During a conversation with a strategic business colleague, Gary Rushin regarding success and business the conversation drifted to his recent blog post. With his permission I have reposted his post for the Ember Carrier tribe. We have all heard about the stories of companies that once dominated industry but later fell into business decline. There are many reasons for a business’ demise and the usual suspects for business decline include:
- Becoming to dependent on existing customers
- Inability to adapt business models to deal with disruptive or destructive technologies
- Lack of leadership and/or
- Focusing on short-term financial performance
One reason not often mentioned for a decline in business is the hindrance of learning about the true causes of business success in the first place. Lessons learned both at the individual and organizational levels. As an entrepreneur and business leader it is important to be a scientist of your own business. Taking a critical view of the inner and outer workings of the company.
Success can breed failure. Learning enhances your capacity to face and respond to situations, however, from the business success perspective:
- We draw wrong conclusions about the business success. We believe our success is because of the strategy, the talent or the business model used is the cause of the success creating a false premise.

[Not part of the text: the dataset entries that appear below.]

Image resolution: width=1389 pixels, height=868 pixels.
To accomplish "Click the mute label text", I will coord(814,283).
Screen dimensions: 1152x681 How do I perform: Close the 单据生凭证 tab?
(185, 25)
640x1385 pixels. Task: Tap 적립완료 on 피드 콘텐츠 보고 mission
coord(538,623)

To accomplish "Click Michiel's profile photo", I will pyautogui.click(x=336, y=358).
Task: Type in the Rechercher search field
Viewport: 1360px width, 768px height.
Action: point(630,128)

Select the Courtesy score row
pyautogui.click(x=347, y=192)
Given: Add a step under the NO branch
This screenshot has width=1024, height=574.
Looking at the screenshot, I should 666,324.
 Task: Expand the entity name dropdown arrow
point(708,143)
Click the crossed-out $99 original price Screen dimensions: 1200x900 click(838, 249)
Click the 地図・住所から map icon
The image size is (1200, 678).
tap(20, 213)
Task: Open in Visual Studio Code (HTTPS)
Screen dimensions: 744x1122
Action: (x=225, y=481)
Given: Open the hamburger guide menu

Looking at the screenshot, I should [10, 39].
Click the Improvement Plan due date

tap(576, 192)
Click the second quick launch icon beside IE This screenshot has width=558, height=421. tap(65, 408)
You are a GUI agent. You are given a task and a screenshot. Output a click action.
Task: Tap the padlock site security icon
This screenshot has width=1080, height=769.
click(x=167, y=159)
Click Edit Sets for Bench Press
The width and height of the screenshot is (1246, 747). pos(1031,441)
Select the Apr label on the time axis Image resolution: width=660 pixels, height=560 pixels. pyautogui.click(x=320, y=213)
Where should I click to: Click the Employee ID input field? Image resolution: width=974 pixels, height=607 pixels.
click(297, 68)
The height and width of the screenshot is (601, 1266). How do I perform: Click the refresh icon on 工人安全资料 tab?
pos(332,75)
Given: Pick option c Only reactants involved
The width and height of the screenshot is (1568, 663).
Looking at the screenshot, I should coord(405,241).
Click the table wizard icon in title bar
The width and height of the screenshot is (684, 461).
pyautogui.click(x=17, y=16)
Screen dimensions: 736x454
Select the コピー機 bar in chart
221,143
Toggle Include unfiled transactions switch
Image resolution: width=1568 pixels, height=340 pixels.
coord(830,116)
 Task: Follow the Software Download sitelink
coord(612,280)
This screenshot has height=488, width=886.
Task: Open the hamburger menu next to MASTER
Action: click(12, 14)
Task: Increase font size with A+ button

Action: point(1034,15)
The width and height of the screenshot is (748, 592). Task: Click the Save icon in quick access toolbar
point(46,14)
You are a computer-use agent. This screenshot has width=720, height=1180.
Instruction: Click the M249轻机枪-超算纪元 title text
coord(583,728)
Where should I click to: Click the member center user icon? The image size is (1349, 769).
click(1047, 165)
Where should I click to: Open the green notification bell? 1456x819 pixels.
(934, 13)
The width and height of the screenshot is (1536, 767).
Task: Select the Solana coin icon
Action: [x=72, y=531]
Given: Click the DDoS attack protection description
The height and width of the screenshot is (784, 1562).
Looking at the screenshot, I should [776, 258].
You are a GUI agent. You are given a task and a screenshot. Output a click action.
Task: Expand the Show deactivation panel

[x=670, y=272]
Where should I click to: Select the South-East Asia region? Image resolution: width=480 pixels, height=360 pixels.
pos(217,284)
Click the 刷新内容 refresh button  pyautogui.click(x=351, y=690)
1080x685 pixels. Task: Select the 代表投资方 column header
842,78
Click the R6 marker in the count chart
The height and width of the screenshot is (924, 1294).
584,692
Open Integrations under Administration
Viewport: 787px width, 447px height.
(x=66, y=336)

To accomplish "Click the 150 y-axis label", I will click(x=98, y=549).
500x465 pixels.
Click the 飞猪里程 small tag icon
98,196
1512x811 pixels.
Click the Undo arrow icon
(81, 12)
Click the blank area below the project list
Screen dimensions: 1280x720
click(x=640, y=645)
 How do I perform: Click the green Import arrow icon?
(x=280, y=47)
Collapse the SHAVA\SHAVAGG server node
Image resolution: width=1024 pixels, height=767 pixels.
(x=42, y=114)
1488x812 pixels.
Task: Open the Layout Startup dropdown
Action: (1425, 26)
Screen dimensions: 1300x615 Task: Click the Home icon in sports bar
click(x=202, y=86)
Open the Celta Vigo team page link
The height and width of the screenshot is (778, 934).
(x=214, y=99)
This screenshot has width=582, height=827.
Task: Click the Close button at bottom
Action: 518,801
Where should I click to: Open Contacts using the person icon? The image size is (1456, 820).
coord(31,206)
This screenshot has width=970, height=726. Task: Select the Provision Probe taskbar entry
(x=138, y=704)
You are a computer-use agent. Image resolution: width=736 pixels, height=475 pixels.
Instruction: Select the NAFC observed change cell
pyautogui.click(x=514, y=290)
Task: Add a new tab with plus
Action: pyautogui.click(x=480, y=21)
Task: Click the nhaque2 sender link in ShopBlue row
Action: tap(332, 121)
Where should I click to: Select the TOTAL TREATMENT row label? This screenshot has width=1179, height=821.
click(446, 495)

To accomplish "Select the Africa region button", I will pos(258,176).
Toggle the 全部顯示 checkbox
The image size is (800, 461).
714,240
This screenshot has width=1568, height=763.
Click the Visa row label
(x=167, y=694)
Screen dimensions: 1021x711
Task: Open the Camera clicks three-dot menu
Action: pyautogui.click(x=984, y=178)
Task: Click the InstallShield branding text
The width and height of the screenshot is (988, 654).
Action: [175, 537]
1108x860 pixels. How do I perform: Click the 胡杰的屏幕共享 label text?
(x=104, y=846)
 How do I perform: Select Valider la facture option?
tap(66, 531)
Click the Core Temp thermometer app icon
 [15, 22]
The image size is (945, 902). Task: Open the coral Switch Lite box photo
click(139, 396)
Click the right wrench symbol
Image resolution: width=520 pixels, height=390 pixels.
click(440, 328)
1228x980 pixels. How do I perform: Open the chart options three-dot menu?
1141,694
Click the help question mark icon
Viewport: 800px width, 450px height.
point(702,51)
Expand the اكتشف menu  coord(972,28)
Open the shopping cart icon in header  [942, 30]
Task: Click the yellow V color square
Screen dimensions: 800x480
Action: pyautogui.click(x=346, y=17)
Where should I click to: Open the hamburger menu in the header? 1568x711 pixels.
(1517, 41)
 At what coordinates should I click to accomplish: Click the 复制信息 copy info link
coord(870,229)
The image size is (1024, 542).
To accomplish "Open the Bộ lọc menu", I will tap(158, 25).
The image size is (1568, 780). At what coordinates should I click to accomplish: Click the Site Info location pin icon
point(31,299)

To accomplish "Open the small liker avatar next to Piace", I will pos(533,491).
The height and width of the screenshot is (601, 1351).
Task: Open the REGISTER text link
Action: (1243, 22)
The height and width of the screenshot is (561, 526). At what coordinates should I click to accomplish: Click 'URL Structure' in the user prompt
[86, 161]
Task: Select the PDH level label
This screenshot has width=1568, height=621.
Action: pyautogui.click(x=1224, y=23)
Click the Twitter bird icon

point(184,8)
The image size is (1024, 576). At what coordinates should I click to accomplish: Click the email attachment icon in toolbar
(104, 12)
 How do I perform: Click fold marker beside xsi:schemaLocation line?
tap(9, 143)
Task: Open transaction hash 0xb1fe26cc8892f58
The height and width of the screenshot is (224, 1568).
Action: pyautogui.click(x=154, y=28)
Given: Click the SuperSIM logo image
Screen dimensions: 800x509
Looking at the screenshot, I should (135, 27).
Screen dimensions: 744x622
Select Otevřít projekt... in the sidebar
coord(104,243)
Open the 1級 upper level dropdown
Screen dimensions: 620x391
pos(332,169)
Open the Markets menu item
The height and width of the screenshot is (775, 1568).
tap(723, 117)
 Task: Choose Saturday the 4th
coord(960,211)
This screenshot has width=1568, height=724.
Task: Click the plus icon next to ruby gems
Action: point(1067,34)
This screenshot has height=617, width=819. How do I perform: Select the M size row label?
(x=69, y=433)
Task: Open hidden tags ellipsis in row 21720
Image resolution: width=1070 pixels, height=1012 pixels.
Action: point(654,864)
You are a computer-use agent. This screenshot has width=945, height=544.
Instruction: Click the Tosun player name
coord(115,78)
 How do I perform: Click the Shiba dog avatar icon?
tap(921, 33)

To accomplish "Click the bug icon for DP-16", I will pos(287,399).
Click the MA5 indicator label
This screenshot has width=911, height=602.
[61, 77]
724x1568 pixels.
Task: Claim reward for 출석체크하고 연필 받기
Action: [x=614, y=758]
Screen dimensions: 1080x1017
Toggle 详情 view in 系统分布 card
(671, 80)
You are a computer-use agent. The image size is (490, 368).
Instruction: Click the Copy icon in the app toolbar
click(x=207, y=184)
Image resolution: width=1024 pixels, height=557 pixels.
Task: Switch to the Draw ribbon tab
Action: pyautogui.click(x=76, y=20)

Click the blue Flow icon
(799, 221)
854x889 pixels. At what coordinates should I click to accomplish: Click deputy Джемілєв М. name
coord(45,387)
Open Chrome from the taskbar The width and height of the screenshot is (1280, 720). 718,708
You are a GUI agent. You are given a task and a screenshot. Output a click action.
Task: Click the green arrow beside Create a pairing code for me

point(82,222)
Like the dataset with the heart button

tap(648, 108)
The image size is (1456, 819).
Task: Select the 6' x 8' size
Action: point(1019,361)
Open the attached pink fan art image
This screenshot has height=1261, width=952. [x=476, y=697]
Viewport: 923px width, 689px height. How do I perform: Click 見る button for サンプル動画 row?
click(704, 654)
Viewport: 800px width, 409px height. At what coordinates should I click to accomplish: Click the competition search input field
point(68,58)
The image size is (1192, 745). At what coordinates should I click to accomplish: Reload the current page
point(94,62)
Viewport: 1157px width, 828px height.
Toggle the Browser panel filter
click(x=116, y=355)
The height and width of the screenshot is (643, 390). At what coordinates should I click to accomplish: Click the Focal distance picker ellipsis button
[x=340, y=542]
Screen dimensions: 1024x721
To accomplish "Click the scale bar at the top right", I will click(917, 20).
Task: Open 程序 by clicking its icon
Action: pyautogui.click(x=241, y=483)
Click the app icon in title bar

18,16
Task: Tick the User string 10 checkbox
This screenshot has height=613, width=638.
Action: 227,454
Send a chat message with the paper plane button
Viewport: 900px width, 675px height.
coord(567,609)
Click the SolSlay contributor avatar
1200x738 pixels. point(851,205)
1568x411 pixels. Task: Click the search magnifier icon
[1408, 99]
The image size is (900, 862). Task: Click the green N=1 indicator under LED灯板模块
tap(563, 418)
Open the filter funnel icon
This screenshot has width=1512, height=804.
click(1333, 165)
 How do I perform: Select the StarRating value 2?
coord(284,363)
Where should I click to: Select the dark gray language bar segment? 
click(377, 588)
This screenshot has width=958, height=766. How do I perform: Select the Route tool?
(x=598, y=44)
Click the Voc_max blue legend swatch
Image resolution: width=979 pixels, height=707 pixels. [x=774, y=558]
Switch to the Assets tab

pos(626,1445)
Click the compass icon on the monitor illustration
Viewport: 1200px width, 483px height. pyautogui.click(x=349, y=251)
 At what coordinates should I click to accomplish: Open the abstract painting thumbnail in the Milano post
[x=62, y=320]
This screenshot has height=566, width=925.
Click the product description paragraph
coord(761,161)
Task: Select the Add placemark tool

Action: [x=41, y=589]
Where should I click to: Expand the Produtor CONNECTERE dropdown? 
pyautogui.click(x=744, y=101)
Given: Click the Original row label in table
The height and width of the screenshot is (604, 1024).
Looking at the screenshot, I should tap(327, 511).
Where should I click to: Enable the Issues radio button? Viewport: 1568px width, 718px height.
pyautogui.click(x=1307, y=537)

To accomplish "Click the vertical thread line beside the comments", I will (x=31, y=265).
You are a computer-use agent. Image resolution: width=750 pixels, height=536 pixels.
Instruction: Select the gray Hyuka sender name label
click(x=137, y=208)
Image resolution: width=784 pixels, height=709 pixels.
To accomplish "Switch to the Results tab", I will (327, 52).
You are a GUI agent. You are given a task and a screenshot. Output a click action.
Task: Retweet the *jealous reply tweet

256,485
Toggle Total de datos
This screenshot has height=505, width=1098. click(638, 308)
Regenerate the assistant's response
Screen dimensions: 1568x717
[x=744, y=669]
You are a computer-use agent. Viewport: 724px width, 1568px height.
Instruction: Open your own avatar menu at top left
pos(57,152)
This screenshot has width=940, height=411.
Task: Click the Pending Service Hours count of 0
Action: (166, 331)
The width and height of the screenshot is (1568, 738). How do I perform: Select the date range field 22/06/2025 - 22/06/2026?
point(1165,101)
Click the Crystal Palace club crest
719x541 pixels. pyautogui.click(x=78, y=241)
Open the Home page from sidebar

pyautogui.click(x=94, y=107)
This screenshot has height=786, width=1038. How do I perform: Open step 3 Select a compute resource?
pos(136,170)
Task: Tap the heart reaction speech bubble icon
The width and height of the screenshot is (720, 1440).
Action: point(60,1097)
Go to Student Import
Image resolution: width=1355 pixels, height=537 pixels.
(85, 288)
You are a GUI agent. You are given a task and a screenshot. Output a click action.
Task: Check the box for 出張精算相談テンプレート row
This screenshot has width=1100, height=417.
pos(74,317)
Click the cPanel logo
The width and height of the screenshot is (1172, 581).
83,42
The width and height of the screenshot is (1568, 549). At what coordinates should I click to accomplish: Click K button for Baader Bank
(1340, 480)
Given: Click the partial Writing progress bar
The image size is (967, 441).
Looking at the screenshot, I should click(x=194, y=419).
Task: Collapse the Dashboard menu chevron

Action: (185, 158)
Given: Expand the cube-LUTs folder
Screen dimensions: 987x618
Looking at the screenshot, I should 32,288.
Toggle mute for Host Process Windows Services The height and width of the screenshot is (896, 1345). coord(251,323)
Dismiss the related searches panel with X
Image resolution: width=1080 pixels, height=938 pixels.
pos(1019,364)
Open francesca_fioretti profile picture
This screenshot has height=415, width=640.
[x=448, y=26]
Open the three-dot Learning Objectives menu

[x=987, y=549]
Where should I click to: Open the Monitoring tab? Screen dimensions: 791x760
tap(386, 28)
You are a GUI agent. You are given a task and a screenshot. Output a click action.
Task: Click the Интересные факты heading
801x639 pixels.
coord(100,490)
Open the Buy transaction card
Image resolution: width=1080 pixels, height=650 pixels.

- We fool ourselves developing an overconfidence bias. Faith in ourselves strengthens our self-assurance to make a decision and execute a strategy, it can also breed closed mindedness and foster a “well if it worked before, it will work again” rational, which isn’t considering environmental changes or just plain luck.
- We do not fully analyze the causes of the business success. We will ferret the causes of a failure because we have to know why something bombed. However, we will not devote the time and resources to find out why the company was successful—again maybe because of false assumptions.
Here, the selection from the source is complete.